Kindle Unlimited Edition Normalized Page Count (KENPC) pays between $0.004 and $0.005 per page, but is this a viable return for authors?

If you are an author, your answer is probably going to be a resounding, no.

However, the reality is that Kindle Unlimited (KU) is proving to be very popular with Kindle ebook readers, so in all likelihood,  ebook subscription services and cheap reading are now very much here to stay, fair or not.

As many books as you can read for $9.99 per month after a one-month free trial, and even less in some markets, is a bargain for hungry readers who want to save money, but will it mean that authors are starved of income as a result?

There is little point trying to calculate pay per page read against copies sold, as there is no way of knowing if a KU reader read the whole Kindle book.

The only basis to use is that Amazon calculates a page to be about 187 words and for every 1,000 pages read; authors get between $4.00 and $5.00. Last month Amazon paid $4.78 per 1,000 pages.

With KENPC, it doesn’t matter if the 1,000 pages were read by a couple of readers who finished the book, or by 500 readers who only read a couple of pages.
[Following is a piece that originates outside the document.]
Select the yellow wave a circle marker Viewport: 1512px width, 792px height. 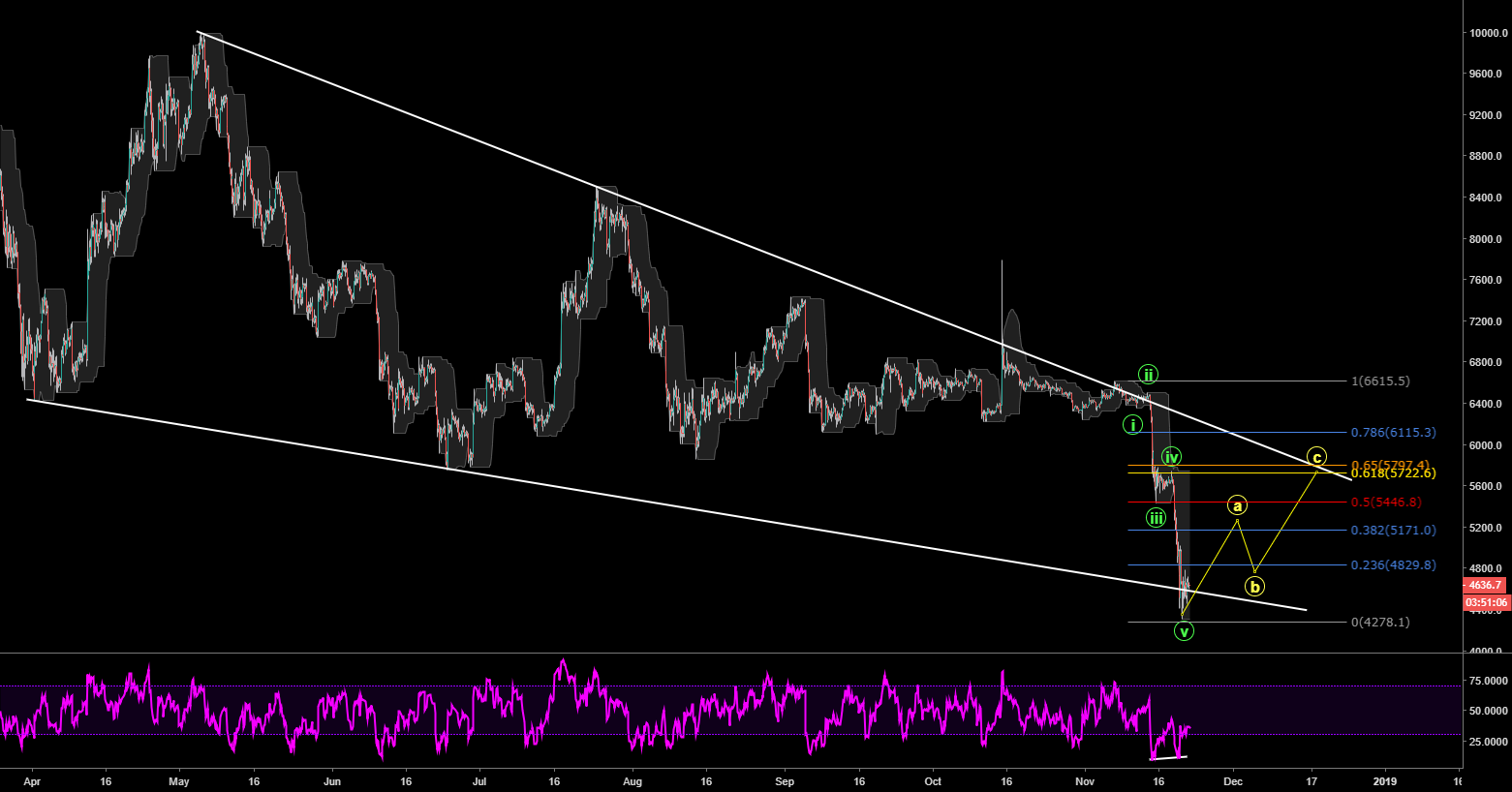[1237, 504]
It’s about page reads per 30 days and not about books per month.

In the end, it is all boils down to the number of 187-word pages and not the number of ebooks.

Quite simply, this means that getting more readers to read more pages is the only way to increase an author’s income from readers with a Kindle Unlimited subscription.

So, how can you make your ebooks more attractive to KU readers?

Everyone loves a bargain, and for KU readers with a Kindle device or using free Kindle reading apps, getting to read an ebook with a cover price of $5.99 is going to be far more tempting than one at $0.99.

Your ebook price in the Kindle store needs to be tempting for KU users, but at the same time, setting the price too high will dissuade ebook buyers and have a detrimental effect on your per copy ebook sales.

Alternatively, for ebooks that don’t generally sell many copies, increasing the price may, in fact, lead to a better return from KU than from unit sales.

Another factor is naturally that the higher the ranking an ebook has, the more interest and attention it will attract. But with over a million titles available, that’s a hard task.

KENPC counts towards an ebook’s sales rank, so while the return might be less than the sale of a copy, every page read helps lift ranking. Again, it doesn’t matter if a reader finishes the book, or if 100 readers only read a few pages.

Because of this fact, it may be worth reconsidering your free ebook promotions.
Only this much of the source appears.